Exactly how many lines in this data contain the word "Task"? Only the number should be given.

(Provided records begins)

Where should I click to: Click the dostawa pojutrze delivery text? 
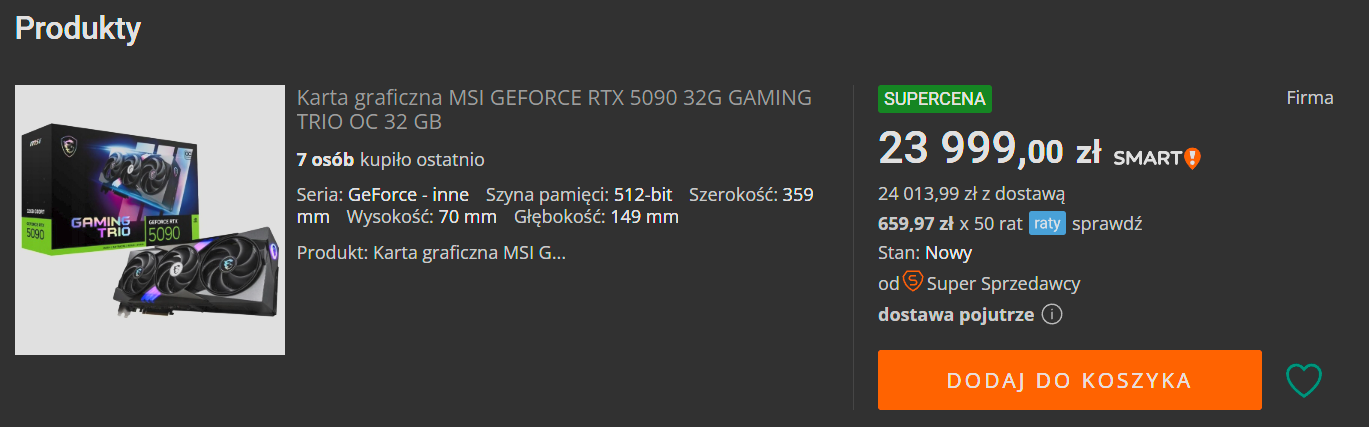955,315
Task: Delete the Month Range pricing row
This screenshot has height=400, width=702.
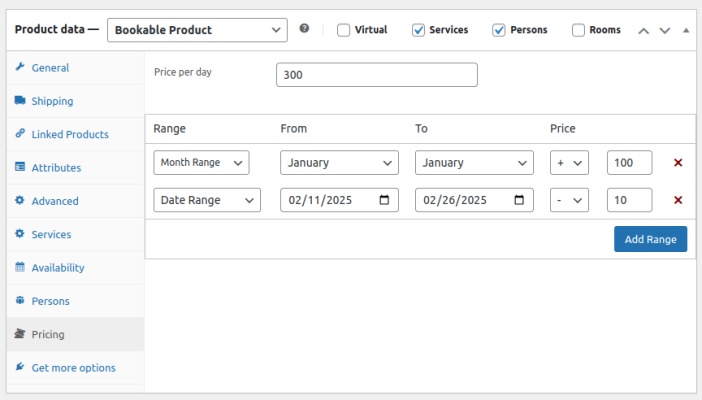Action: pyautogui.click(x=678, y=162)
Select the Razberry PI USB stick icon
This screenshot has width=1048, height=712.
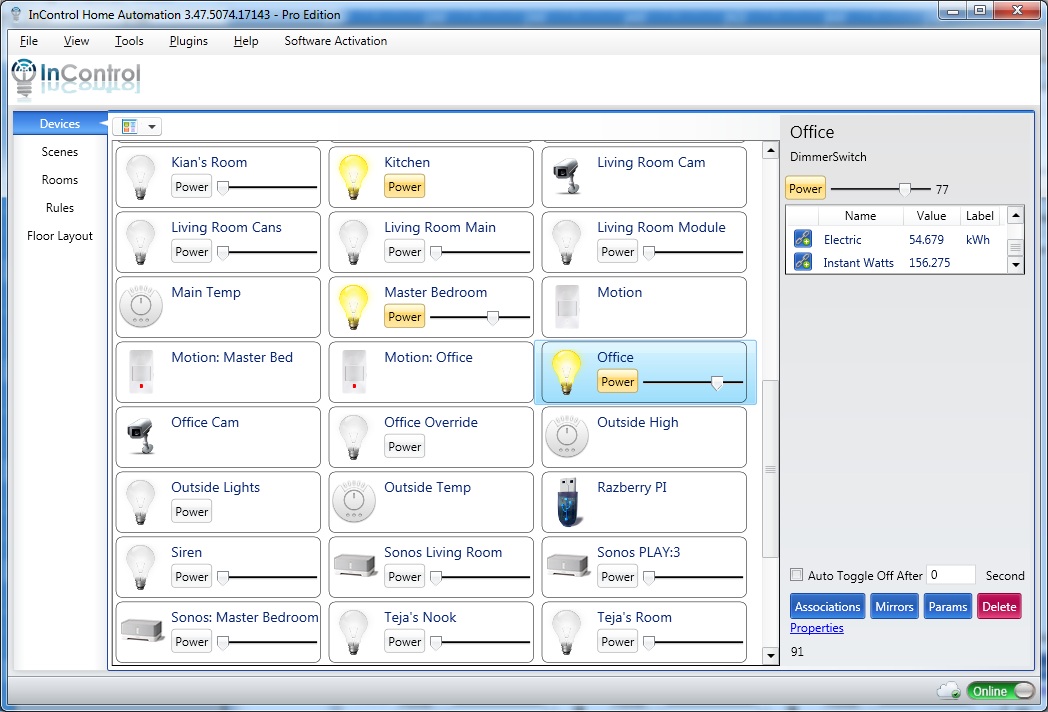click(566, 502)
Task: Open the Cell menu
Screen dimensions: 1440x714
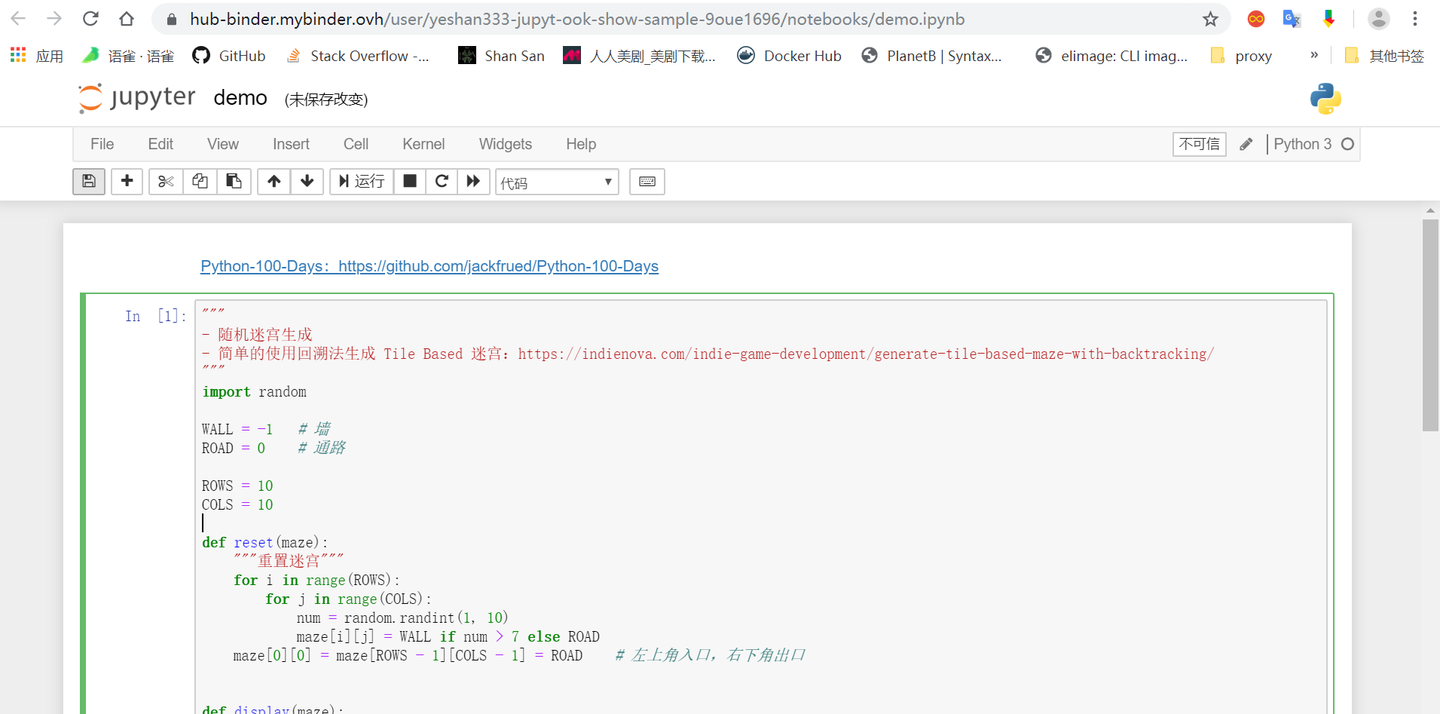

(Provided records ends)

## Response area
2